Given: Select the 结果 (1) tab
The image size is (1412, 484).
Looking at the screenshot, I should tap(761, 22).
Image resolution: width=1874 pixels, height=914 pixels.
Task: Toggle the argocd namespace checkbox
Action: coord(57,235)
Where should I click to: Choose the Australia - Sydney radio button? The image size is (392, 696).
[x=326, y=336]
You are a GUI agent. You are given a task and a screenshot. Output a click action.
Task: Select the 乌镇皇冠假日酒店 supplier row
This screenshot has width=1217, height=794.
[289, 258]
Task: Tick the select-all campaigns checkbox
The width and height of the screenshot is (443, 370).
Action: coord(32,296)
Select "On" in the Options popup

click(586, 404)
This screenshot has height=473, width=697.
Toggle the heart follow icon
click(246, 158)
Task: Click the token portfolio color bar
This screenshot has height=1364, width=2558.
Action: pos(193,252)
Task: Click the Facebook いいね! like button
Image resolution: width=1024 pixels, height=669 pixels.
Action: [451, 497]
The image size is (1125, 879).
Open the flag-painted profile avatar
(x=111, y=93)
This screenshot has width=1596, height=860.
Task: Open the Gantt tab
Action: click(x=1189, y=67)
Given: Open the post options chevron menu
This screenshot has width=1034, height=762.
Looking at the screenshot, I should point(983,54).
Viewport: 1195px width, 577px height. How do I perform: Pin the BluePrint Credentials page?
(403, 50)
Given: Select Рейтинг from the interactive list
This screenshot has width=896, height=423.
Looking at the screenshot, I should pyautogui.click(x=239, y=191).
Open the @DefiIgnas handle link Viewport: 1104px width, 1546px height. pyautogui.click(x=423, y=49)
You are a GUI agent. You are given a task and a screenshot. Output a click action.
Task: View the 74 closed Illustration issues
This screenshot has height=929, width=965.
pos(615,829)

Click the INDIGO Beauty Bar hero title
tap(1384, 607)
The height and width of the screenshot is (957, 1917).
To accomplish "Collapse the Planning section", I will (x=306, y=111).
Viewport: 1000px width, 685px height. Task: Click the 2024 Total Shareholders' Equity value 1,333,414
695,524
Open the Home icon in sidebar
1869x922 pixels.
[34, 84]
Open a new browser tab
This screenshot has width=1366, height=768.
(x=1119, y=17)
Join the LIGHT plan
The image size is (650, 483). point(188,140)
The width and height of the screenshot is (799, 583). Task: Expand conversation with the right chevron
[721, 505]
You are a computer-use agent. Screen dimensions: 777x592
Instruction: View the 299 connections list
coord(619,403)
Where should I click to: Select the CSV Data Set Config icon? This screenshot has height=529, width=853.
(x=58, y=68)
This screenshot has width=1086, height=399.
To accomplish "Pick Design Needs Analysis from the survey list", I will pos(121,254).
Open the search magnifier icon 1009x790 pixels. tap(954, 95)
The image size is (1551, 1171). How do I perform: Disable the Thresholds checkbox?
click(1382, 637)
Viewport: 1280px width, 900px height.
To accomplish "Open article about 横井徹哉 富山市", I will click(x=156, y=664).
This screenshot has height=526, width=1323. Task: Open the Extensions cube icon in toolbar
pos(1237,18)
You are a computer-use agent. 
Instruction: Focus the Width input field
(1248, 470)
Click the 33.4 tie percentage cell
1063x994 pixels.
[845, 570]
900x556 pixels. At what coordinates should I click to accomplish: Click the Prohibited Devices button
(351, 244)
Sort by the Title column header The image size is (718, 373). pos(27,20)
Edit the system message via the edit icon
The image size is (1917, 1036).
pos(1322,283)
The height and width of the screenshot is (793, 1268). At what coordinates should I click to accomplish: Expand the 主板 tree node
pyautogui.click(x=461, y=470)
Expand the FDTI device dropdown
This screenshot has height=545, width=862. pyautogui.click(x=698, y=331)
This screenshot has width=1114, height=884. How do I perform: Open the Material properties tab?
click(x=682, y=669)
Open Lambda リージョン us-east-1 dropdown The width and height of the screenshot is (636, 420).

(Try it) Please restate word for word only the lines running from the line that contains "Instruction: View the 299 connections list" to the final line of the listing above.

(Reply to the task)
Instruction: View the 299 connections list
coord(619,403)
Where should I click to: Select the CSV Data Set Config icon? This screenshot has height=529, width=853.
(x=58, y=68)
This screenshot has width=1086, height=399.
To accomplish "Pick Design Needs Analysis from the survey list", I will pos(121,254).
Open the search magnifier icon 1009x790 pixels. tap(954, 95)
The image size is (1551, 1171). How do I perform: Disable the Thresholds checkbox?
click(1382, 637)
Viewport: 1280px width, 900px height.
To accomplish "Open article about 横井徹哉 富山市", I will click(x=156, y=664).
This screenshot has height=526, width=1323. Task: Open the Extensions cube icon in toolbar
pos(1237,18)
You are a computer-use agent. 
Instruction: Focus the Width input field
(1248, 470)
Click the 33.4 tie percentage cell
1063x994 pixels.
[845, 570]
900x556 pixels. At what coordinates should I click to accomplish: Click the Prohibited Devices button
(351, 244)
Sort by the Title column header The image size is (718, 373). pos(27,20)
Edit the system message via the edit icon
The image size is (1917, 1036).
pos(1322,283)
The height and width of the screenshot is (793, 1268). At what coordinates should I click to accomplish: Expand the 主板 tree node
pyautogui.click(x=461, y=470)
Expand the FDTI device dropdown
This screenshot has height=545, width=862. pyautogui.click(x=698, y=331)
This screenshot has width=1114, height=884. How do I perform: Open the Material properties tab?
click(x=682, y=669)
Open Lambda リージョン us-east-1 dropdown The width and height of the screenshot is (636, 420).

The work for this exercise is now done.